Child Welfare in Victorian Newspapers: Corpus-Based Discourse Analysis
In lieu of an abstract, here is a brief excerpt of the content:

Child Welfare in Victorian Newspapers:
Corpus-Based Discourse Analysis

Corpus linguistics enables the analysis of patterns in large bodies of written material. The use of this approach to trace discourses about infant mortality in all of the text published by four newspapers in England and Wales between 1870 and 1900 detects systematic variations in views about infant welfare by locality. It also reveals some of the strengths and weaknesses inherent in interrogating digitized text with linguistic tools in historical research.

Corpus linguistics, the “study of language based on examples of real life language use,” has found a growing number of applications, such as language description and the interpretation of literary texts. This article discusses its use in historical research, using a case study to examine its strengths and weaknesses for this purpose. The case study examines what nineteenth-century British newspapers can tell us about child welfare and infant mortality.1

Corpus linguistics depends on the use of computers that permit large-scale data processing; it would not otherwise be feasible. Accordingly, the texts studied need to be in digital form. For some countries, such as the United Kingdom, digitized collections now afford historians rapid access to a large body of nineteenth-century journalism. Pre-eminent among these collections is British Library Newspapers—a Gale Cengage product developed with the British Library and JISC funding—which provided the digital text used herein. Although the digitization, based on Optical Character [End Page 159] Recognition (ocr), is of a generally high standard (caveats discussed below), historians need to bear in mind Hitchcock’s reminders about the limitations inherent in how any digital product mediates the past. For example, although Gale’s academic panel made a careful effort to select representative titles for digitization, fewer than ten titles from mainly rural areas of England and Wales offered a long print run. If others had been available, they could have told a different story. No one suggests that the digitized collections could ever be a sufficient source on their own. Nevertheless, these collections offer an effective entrance into the primary sources.2

This article provides an opportunity to assess the potential of corpus linguistics for historians. Its techniques are becoming widely available via free-access, web-based, or downloadable tools, such as CQPweb and AntConc. Since the present research began, Gale Cengage have begun to offer their underlying data and metadata to institutions that subscribe to British Library Newspapers (although its website does not yet make this availability obvious). Historians interested in the use of corpus linguistics should now find it relatively easy to obtain the requisite information.3

what corpus linguistics and discourse analysis do

Corpus linguistics analyzes corpora, large bodies of real-life language data. The corpora in this study were the complete published text of four English newspapers during the nineteenth-century—every word published from 1801 to 1900 in two publications, from their first issue in 1869 or 1870 to 1900 for the other two. Because corpora are generally large (the smallest of these four corpora contains 386 million words), they can reliably serve as a reference “universe” against which claims about the language in smaller parts of the corpus can be [End Page 160] measured. For example, collocation is a key tool that compares the frequency with which certain word forms appear around a particular target word with the frequency with which these forms appear within the whole corpus. The present study, for example, finds that, in one of the titles, defendant and prisoner occur near a group of words for nursing a child much more frequently than they do within the entire corpus (the interpretation discussed later).
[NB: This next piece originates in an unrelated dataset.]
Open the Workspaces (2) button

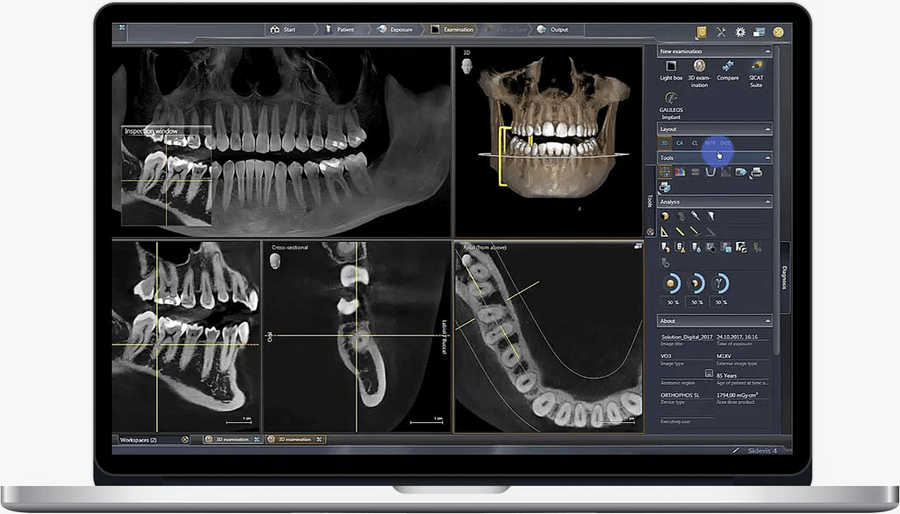pyautogui.click(x=138, y=439)
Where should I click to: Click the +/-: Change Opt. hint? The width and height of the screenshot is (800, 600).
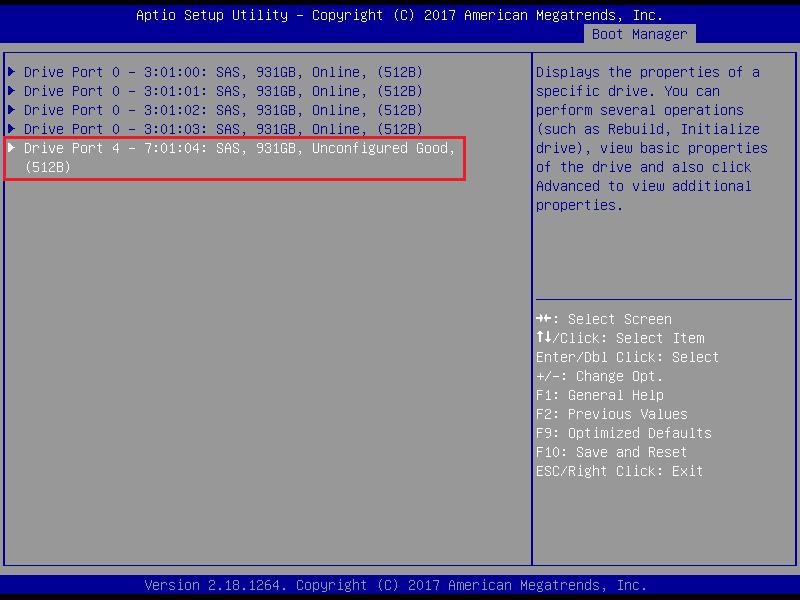click(x=599, y=376)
More generally, corpus linguistics uncovers objective patterns in a text through a quantitative analysis of language. This form of “distant reading” may well give a truer picture of what a text is saying as a whole than does the subjective impression that a human reader derives from examining the text. Confirmation bias, for instance, is avoided, as is undue emphasis on striking and unusual passages. Although unusual passages can have import for scholars, they also need to know what constitutes “normal” in a...